Work required ▸ Reproduce the opening lines of the records exactly, please, stopping after the line that contains "You are a computer-use agent. 1214x1214".

Start of Data shown

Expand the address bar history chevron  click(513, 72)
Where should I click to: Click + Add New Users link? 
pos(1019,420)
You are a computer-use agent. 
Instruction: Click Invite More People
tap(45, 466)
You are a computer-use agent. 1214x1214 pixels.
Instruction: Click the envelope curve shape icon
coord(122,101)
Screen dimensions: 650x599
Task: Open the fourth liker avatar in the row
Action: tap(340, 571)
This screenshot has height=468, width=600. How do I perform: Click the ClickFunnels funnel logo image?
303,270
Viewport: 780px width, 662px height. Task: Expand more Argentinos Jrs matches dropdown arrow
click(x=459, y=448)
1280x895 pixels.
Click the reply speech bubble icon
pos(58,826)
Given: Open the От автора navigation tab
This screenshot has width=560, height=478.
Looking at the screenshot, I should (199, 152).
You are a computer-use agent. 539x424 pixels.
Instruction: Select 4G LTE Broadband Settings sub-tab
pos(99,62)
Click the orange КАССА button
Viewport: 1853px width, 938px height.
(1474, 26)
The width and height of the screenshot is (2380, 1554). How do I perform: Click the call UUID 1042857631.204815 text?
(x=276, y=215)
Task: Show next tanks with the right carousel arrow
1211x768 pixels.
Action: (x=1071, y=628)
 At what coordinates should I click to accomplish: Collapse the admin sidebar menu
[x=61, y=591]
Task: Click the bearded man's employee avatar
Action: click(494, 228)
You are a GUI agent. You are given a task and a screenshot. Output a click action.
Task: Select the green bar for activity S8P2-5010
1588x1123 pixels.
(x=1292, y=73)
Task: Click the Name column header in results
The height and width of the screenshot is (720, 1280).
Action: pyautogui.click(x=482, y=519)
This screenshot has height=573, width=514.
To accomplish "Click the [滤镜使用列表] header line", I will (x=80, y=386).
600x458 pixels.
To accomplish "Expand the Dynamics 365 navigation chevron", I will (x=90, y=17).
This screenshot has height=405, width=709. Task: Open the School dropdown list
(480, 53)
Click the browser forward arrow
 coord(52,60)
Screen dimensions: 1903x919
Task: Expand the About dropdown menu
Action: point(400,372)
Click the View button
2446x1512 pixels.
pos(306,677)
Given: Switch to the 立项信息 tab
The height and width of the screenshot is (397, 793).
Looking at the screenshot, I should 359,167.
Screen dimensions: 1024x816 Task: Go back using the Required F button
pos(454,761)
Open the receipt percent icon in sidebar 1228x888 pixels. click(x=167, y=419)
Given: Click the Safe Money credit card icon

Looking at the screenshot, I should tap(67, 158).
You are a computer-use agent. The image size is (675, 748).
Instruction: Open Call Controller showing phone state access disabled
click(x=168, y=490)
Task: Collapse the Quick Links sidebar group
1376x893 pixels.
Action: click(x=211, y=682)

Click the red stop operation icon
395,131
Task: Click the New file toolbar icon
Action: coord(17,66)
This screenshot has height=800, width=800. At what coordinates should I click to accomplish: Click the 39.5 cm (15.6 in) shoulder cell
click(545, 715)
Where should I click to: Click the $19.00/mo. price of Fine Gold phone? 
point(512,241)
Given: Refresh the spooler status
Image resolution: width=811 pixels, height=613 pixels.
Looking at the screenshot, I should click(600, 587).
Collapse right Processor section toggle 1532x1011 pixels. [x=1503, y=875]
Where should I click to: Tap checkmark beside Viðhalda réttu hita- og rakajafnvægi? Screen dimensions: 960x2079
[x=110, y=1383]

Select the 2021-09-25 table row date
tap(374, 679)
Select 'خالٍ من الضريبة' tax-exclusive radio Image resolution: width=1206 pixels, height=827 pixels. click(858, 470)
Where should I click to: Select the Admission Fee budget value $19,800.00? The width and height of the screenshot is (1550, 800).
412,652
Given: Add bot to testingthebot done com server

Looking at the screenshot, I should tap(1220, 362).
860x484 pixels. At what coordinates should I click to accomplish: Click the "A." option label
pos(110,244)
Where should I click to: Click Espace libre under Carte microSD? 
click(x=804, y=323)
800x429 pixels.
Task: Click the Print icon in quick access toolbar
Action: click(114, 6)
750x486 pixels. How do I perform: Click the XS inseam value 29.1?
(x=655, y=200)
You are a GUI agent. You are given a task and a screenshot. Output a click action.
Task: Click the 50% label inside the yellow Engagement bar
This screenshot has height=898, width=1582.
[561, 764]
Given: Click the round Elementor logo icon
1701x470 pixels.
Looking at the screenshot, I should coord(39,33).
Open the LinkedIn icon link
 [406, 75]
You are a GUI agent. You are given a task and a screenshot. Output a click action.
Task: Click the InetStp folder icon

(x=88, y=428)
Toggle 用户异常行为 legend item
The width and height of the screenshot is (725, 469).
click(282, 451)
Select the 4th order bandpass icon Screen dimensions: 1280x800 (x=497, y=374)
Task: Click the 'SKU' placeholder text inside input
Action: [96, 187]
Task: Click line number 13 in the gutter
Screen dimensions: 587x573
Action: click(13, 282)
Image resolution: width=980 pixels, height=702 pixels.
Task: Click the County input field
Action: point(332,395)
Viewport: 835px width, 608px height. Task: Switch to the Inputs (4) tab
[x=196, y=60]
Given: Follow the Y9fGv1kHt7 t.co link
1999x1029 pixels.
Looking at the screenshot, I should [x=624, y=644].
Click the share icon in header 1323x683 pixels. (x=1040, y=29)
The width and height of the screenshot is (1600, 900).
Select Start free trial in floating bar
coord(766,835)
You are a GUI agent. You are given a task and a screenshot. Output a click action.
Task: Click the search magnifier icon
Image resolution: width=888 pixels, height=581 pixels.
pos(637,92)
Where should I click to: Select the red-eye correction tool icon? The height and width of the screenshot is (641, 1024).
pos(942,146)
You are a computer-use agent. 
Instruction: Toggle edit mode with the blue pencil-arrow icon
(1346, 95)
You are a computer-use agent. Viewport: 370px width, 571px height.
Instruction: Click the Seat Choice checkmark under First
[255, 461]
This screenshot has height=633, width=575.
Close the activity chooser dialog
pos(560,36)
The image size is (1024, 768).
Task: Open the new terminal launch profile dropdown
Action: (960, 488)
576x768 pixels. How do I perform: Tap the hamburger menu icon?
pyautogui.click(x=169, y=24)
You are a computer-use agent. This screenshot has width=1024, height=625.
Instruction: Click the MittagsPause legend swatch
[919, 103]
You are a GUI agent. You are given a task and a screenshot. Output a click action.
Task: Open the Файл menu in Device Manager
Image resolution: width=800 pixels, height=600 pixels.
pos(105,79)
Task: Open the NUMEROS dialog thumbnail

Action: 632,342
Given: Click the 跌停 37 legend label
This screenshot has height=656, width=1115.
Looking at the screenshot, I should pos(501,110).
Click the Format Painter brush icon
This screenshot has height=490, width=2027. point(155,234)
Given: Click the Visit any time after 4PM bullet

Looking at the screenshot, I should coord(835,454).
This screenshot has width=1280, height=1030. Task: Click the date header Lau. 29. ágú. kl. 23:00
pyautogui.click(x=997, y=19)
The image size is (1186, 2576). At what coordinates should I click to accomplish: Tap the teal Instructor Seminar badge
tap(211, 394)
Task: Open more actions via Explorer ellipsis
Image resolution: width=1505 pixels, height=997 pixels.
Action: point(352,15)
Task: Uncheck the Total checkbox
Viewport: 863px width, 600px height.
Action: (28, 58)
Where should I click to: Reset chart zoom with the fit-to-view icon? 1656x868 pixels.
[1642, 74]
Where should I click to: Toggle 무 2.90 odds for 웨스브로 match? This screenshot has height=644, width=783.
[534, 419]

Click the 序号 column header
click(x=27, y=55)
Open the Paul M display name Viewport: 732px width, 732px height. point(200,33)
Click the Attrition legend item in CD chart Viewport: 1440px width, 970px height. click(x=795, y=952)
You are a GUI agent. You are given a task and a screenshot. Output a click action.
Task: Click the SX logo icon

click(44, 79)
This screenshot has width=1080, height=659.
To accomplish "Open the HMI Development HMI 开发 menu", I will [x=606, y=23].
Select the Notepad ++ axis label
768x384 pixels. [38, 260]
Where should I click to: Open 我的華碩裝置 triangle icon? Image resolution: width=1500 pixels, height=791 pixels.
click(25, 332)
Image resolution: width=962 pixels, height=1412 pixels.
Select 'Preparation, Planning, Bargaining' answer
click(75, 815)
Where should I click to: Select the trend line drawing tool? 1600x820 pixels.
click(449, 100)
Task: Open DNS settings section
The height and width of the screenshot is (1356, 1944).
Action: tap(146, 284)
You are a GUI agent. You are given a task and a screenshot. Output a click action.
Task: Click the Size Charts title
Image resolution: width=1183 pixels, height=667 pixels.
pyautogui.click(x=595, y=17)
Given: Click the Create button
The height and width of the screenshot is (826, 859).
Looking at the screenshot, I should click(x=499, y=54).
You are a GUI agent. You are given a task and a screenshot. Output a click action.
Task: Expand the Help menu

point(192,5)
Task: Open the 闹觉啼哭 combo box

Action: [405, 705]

End of Data shown

Exercise result ▸
Expand the address bar history chevron  click(513, 72)
Where should I click to: Click + Add New Users link? 
pos(1019,420)
You are a computer-use agent. 
Instruction: Click Invite More People
tap(45, 466)
You are a computer-use agent. 1214x1214 pixels.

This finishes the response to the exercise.